* Work item *
Every line of the entries with the word "Share" in it should be shown.

(Pixel coordinate grounding data)
══════════════════════════════

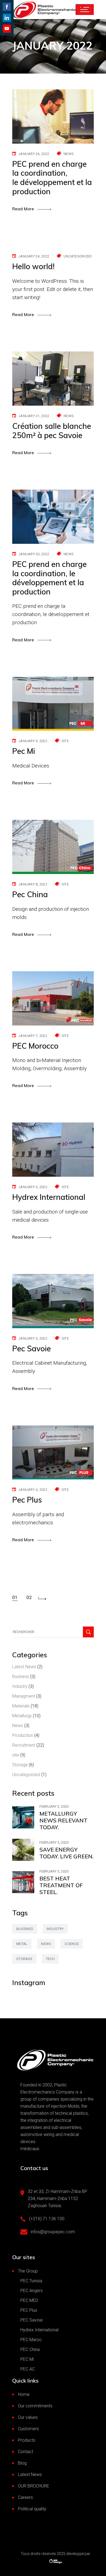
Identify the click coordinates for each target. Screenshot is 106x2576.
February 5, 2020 (53, 1842)
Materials (21, 1706)
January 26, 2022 (33, 154)
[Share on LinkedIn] (7, 18)
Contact (25, 2451)
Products (26, 2440)
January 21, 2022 (33, 416)
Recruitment (23, 1745)
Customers (28, 2428)
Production (22, 1735)
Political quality (32, 2508)
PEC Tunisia (31, 2280)
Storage (20, 1764)
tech (50, 1959)
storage (24, 1959)
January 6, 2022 (32, 1187)
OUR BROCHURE (33, 2486)
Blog (22, 2463)
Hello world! (33, 266)
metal (21, 1944)
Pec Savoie (31, 1348)
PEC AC (27, 2369)
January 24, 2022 (33, 256)
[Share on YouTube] (7, 29)
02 (29, 1597)
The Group (28, 2271)
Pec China (30, 894)
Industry (19, 1686)
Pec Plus (27, 1499)
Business (20, 1676)
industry (55, 1929)
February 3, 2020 (53, 1806)
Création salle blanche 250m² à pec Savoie (51, 430)
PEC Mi (27, 2359)
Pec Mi (23, 751)
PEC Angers (31, 2290)
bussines (24, 1929)
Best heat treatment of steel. (61, 1885)
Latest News (24, 1666)
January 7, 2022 (32, 1036)
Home (24, 2394)
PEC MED (29, 2300)
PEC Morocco (35, 1046)
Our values (28, 2417)
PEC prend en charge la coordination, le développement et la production (49, 577)
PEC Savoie (31, 2320)
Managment (23, 1696)
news (46, 1944)
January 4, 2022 (32, 1490)
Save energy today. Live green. (66, 1853)
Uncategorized (78, 256)
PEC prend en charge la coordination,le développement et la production (52, 177)
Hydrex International (48, 1197)
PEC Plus (28, 2310)
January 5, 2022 (32, 1338)
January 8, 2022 (32, 884)
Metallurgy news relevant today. (63, 1820)
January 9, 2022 (32, 741)
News (69, 154)
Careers (25, 2497)
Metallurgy (22, 1715)
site (65, 741)
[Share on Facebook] (7, 7)
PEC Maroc (31, 2339)
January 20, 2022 (33, 554)
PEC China (30, 2349)
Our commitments (35, 2405)
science (72, 1944)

══════════════════════════════

* Exercise output *
[Share on LinkedIn] (7, 18)
[Share on YouTube] (7, 29)
[Share on Facebook] (7, 7)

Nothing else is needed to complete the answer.